正确解释有符号与无符号

Question

I'm receiving 2 bytes from a communication and then i need to merge these 2 values to obtain a 16 bit value.

Now suppose that I expect to receive the number 200, then the two characters are a and b

char a=0x00;
char b=0xc8;
int  cw = (a << 8) | b ;
printf("cw= %d\n",cw);

Doing the merge the variable cw becomes -56 instead of 200

If i change char by unsigned char i got the correct value 200 How can i fix that? i expect to receive both positive and negative numbers and of course the number 200

Answer 1

16 bit value.

Just use proper type.

unsigned char a = 0x00;
unsigned char b = 0xc8;
int16_t cw = ((unsigned int)a << 8) | b;

Answer 2

The only change you should do is defining the least significant byte unsigned:

char a;
unsigned char b;
... // receive a and b from your communication
int cw = (a << 8) | b;
printf("cw = %d\n", cw);

The arithmetic/logic expression should work, but it may be non-trivial to explain why it doesn't overflow, because it involves promotion of char or unsigned char to int (which, I guess, is 16-bit on your system).

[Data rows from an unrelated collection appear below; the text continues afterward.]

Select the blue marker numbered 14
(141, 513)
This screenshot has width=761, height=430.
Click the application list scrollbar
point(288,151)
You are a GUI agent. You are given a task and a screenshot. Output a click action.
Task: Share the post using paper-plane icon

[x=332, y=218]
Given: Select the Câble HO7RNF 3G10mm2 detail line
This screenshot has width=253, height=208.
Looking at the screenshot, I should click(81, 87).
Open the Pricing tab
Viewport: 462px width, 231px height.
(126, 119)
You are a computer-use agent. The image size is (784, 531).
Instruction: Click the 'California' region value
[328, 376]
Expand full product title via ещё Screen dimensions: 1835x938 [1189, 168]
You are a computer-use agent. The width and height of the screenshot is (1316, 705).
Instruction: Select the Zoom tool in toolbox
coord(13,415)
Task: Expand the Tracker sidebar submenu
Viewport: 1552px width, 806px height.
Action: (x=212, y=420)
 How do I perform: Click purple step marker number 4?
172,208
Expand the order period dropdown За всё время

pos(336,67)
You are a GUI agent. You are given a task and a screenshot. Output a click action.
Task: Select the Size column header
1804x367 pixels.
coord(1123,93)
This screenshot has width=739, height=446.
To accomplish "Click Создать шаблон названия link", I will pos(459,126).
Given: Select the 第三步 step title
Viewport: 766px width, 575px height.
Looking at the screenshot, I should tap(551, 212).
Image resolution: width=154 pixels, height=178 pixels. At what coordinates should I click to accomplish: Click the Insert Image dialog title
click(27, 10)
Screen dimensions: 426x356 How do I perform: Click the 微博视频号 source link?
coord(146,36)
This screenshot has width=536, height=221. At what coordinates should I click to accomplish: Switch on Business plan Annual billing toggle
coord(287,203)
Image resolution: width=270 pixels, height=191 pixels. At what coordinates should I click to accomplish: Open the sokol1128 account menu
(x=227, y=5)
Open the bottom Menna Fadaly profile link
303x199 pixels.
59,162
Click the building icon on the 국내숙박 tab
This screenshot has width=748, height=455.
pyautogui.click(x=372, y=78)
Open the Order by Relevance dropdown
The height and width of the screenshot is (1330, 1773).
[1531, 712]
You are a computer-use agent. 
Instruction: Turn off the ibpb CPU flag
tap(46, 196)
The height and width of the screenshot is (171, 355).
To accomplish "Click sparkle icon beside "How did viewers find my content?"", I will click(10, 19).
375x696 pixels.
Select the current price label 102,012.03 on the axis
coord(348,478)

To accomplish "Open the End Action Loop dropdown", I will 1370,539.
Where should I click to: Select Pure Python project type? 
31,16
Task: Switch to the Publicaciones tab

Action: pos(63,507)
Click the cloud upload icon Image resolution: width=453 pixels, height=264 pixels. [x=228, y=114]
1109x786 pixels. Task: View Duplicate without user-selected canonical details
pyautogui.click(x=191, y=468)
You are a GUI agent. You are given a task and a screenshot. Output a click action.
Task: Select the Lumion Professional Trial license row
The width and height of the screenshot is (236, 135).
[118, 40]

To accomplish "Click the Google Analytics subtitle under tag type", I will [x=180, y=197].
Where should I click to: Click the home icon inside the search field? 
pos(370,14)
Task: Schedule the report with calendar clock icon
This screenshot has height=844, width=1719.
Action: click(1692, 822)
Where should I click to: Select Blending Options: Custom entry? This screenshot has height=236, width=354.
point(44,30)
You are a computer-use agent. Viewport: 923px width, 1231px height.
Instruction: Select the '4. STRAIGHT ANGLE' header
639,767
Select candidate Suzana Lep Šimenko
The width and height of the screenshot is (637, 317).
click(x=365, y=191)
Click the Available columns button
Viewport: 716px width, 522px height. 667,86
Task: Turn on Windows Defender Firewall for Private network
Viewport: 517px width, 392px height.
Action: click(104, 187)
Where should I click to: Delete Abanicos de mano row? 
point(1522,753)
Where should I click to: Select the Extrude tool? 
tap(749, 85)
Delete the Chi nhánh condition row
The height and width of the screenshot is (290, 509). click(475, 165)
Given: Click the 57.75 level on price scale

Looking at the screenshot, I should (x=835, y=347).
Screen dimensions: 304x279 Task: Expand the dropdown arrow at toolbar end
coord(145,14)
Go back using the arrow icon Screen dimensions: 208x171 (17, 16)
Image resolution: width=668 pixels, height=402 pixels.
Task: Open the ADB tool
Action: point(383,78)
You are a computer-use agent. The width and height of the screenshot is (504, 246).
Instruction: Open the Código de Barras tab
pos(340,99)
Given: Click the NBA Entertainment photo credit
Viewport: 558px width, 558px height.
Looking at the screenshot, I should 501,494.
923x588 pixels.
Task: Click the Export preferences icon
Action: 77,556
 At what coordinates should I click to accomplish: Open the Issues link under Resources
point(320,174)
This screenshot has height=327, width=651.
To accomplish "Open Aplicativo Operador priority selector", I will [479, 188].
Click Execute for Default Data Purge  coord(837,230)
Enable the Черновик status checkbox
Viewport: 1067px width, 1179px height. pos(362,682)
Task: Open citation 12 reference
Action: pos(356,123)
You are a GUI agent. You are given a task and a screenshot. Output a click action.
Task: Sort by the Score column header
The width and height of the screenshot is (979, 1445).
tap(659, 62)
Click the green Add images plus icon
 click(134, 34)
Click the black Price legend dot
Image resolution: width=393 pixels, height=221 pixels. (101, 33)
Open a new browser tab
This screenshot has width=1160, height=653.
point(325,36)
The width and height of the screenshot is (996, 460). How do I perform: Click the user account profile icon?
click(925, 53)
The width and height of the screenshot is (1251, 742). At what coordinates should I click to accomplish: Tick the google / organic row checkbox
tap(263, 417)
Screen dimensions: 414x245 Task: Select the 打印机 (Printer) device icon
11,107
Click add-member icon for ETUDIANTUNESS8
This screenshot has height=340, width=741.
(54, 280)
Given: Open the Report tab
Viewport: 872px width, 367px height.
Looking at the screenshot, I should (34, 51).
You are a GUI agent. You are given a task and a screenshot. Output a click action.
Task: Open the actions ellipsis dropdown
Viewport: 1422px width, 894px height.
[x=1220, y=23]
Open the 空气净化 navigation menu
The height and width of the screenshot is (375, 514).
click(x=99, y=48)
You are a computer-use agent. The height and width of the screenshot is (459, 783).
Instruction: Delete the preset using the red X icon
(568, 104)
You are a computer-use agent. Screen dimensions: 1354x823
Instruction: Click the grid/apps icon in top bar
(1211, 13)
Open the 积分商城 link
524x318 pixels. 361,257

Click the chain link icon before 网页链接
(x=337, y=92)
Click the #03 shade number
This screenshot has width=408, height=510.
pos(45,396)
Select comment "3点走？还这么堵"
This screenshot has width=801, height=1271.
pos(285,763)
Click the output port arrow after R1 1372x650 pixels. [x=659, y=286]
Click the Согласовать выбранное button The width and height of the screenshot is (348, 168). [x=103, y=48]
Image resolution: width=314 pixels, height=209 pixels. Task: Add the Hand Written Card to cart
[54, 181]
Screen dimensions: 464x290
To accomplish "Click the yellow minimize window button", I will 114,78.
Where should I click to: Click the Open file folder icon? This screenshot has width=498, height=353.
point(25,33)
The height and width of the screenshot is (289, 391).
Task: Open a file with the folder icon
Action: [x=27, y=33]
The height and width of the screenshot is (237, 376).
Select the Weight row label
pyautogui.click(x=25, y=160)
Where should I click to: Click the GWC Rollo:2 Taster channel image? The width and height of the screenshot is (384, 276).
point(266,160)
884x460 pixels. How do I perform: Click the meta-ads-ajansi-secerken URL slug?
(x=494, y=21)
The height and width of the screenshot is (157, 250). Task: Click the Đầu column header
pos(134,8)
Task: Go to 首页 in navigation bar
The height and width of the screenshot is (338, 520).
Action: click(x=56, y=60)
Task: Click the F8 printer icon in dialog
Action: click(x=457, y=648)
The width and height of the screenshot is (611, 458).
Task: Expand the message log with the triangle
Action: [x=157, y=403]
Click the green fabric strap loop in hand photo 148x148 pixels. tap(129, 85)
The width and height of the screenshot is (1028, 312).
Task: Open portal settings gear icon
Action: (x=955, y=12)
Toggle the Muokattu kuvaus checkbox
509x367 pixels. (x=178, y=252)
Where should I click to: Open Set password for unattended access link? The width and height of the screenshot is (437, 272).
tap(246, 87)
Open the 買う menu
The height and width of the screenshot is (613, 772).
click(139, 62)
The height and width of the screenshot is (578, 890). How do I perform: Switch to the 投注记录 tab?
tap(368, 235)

If you want your code to be portable (ie not assume 16-bit int or any other property of your specific platform), use integers with defined size, and do explicit casting.

int8_t a;
uint8_t b;
... // receive a and b from your communication
int16_t cw = (int16_t)((int16_t)a << 8) | (int16_t)b;
printf("cw = %d\n", (int)cw);

But this code is less readable, so I am not sure being more portable has any advantage here.

Answer 3

The C standard essentially provides no way to shift a 1 bit into the sign position (the only defined cases for << are for non-negative values) and no definite way to convert an unsigned value to a negative value (conversions of out-of-range values to signed integer types are implementation-defined).

So we should not use a shift. However, multiplication of negative values is of course defined, so we can use:

int8_t  a;
uint8_t b;
// Put code here to receive a and b by some method.
uint16_t cw = a*256 + b;

Another option is to test the sign bit and apply the two's complement manually:

unsigned char a, b;
// Put code here to receive a and b by some method.
int cw = (a & 0x7f) << 8 | b;  // Assemble the low 15 bits.
if (a & 0x80)
    cw -= 0x8000;              // If sign bit is set, adjust.

We can also copy the bits in:

unsigned char a, b;
// Put code here to receive a and b by some method.
int16_t cw;
memcpy(&cw, (uint16_t []) { (uint16_t) a << 8 | b }, sizeof cw);

(The above presume your 16-bit integer uses two's complement.)